You will be expected to follow the Honor Code while doing work for this class. If you copy some of your code from StackOverflow or another source, leave a comment in your code linking to the original source. Alongside this code, leave comments that make it clear you understand what you copied. This can be done with either a paragraph or inline comments, whichever you prefer.

Course Structure

We will begin the semester with a series of lessons and corresponding homeworks. We will then transition to a set of two labs, each spanning two weeks. The rest of the semester will be spent on the final project.

Grading

If you want to know your current grade in the class, ask us and we’ll let you know.

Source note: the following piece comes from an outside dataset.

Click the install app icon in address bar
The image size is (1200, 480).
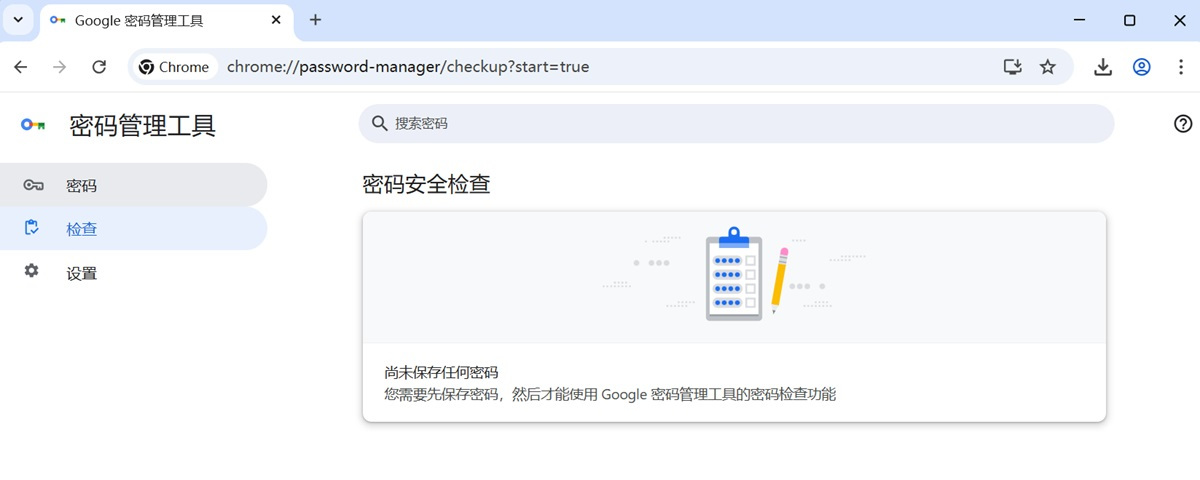click(x=1012, y=67)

  • 20 points -- homework 0
  • 500 points -- 10 homeworks
  • 400 points -- 2 labs
  • 550 points -- final project
  • 30 points -- To Be Announced

Total points: 1500

Point values/totals subject to change

Grade Scale:

  • 92%: A
  • 90%: A-
  • 88%: B+
  • 82%: B
  • 80%: B-
  • 78%: C+
  • 72%: C
  • 70%: C-
  • 68%: D+
  • 60%: D

This will be the rubric we will be using for your homework assignments:

Coding Assignment grading system (50 points total):

Functionality: 30 points

Completion: 20 points
  • 20 - You implemented all of the required features in the assignment. The assignment is complete
  • 15 - All major features were implemented. You didn't get to one or two small features.
  • 10 - Some of the required features were implemented.
  • 5 - An attempt was made to implement some of the of the desired features.
  • 0 - Very few or none of the desired features were implemented.
Bug free: 10 points
  • 10 - The app is bug free
  • 5 - Your app has one or two bugs, occassionally causing unexpected behavior
  • 0 - Your app has multiple bugs, frequently causing unexpected behavior.

Quality: 20 points

Good coding practices: 10 pts
  • 10 - Objects are intelligently designed and used where appropriate, inheritance used when appropriate, code is concise, naming conventions followed, proper access modifiers are used, public getters/setters are used instead of public variables, etc.
  • 5 - Some of the above practices were broken, but you mostly followed good practices.
  • 0 - Good coding practices were consistently broken.
Readability: 10 pts
  • 10 - Functions and variables are named well. Code is well commented where appropriate. Confusing lines are commented. Lines are not too long.
  • 5 - Code is occasionally confusing. Could use more comments. Some variables are poorly named.
  • 0 - Code is difficult to read. Other developers would not be able to use your code.